The deadline for Dark Mountain issue 8 is Sunday 31st May. Please send all submissions as separate attachments to an email addressed to submissions@dark-mountain.net, with the subject line BOOK 8 SUBMISSION. We look forward to seeing what you send us.

Image: Three Gorges Dam in China by Edward Burtynsky from the documentary Watermark.

Comments
  1. Great topic. Critical thinking about technology is, well, critical. Anyone who wants an uncritical fantasy of how automation will make life better for everyone need look no further than yesterday’s Guardian.

    One quibble: the word “techne” could be off-putting. I realise it’s a word that hasn’t got an exact translation in English, but even so.

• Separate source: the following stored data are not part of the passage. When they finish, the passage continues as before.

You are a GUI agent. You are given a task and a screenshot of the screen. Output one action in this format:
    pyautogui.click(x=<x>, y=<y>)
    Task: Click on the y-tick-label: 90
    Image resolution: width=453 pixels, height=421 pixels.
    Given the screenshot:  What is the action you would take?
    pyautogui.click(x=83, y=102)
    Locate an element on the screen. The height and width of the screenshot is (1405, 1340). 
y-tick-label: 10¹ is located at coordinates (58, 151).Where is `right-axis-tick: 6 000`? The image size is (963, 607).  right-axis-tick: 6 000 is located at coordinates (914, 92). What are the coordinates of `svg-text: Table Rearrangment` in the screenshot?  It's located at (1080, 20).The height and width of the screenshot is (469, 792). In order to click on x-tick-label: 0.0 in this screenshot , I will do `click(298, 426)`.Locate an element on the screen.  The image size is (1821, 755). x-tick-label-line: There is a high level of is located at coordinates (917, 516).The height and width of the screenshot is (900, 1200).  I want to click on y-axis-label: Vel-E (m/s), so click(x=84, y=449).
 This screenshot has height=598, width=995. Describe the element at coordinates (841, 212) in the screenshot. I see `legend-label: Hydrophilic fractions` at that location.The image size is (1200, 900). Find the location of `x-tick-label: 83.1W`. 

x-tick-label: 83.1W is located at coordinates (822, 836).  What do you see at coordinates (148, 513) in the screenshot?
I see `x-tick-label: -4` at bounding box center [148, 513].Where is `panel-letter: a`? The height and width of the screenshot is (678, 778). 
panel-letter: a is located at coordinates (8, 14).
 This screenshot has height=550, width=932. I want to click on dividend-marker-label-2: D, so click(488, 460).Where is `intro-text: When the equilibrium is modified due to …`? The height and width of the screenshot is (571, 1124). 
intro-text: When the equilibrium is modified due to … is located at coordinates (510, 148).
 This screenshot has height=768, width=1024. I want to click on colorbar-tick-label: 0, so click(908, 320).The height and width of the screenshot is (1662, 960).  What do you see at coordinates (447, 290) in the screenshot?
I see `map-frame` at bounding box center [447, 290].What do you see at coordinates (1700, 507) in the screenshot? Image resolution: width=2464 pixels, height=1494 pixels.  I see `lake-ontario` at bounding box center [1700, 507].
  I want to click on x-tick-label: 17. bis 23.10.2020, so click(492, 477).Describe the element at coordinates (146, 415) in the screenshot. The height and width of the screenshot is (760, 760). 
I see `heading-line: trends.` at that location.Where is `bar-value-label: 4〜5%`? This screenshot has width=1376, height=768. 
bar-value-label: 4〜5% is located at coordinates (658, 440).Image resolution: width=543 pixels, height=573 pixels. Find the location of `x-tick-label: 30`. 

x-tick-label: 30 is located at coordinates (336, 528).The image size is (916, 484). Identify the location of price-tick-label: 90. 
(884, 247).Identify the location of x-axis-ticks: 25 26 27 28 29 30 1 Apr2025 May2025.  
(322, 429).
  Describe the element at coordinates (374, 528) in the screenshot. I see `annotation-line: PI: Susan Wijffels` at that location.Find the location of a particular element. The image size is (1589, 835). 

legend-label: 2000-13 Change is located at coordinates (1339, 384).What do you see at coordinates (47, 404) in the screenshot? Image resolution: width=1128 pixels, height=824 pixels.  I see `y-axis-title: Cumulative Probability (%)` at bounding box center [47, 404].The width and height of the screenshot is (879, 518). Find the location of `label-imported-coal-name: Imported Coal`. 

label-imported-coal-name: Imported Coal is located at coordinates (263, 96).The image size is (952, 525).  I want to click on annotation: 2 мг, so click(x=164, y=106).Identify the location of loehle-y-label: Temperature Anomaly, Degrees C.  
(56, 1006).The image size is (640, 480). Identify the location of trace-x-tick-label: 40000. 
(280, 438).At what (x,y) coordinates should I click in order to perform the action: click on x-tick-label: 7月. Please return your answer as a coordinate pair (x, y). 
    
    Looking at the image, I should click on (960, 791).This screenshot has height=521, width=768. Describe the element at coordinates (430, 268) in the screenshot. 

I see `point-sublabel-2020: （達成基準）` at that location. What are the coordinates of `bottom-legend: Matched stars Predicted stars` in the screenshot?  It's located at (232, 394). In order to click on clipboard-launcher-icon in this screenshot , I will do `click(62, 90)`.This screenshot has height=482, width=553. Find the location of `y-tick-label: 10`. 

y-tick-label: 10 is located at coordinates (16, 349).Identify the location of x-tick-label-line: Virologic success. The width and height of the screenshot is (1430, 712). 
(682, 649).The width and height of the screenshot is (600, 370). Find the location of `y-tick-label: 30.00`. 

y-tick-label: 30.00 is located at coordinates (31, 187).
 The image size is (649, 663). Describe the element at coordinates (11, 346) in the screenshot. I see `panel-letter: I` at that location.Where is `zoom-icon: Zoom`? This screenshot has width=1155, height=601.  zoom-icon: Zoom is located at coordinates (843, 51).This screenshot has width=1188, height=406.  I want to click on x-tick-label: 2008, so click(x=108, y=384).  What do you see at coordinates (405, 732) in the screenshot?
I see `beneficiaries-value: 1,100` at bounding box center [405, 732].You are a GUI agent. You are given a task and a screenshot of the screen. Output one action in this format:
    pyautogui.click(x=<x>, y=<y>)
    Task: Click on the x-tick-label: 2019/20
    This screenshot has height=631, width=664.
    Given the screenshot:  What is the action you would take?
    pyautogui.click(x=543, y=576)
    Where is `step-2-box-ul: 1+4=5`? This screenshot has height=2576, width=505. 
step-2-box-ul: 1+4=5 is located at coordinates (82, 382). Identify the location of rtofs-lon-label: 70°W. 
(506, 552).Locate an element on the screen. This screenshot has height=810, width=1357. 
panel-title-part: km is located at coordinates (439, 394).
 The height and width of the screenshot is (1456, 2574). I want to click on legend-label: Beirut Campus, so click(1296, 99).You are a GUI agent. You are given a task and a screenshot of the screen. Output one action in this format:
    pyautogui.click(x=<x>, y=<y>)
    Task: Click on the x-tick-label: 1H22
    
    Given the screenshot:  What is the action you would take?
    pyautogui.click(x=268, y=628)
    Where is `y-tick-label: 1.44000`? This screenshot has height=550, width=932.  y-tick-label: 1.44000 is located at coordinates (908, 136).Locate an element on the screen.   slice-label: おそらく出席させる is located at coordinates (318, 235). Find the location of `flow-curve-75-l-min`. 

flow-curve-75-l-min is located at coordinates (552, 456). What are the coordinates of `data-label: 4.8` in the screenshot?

    1. I suspect the word “techne” is a deliberate steal from Plato’s “The Republic” suggesting a class of people that use technology, along with the technology they use.

      K.

      1. Hi Keith

        Nassim Nicholas Taleb in “The Black Swan” contrasts techne with episteme as opposing forms of knowledge. Techne = craft or know-how, episteme = theoretical knowledge. (Serendipitously, I just happened to read this yesterday.) But as with any concept from philosophy, I suppose, it’s open to multiple interpretations. Which discussion itself is an example of episteme, I guess…

    2. Whole Earth Review from the 90’s claimed techne meant weaving in Greek.
      Thus an archi tect was the primary weaver. Techne was nature based then.

      Regarding technology in general; Moore’s law supposes doublings in efficiency well described by Ray Kurzweil. I.E. anti cancer nanobots by 2025, laptop as smart as human by 2025, laptop as smart as entire human race by 2050, etc. To date Kurzweils predictions are good.
      In contrast we have Jevon’s Paradox: no rise in efficiency has ever yielded lower use of resources. I.E. raise car mileage and people will drive more. Refrigeration is 10 times better than the 1960’s but we use more electricity to have 2 giant fridges, AC cars AC elevators etc. Faster computers just allow bigger software & more headaches.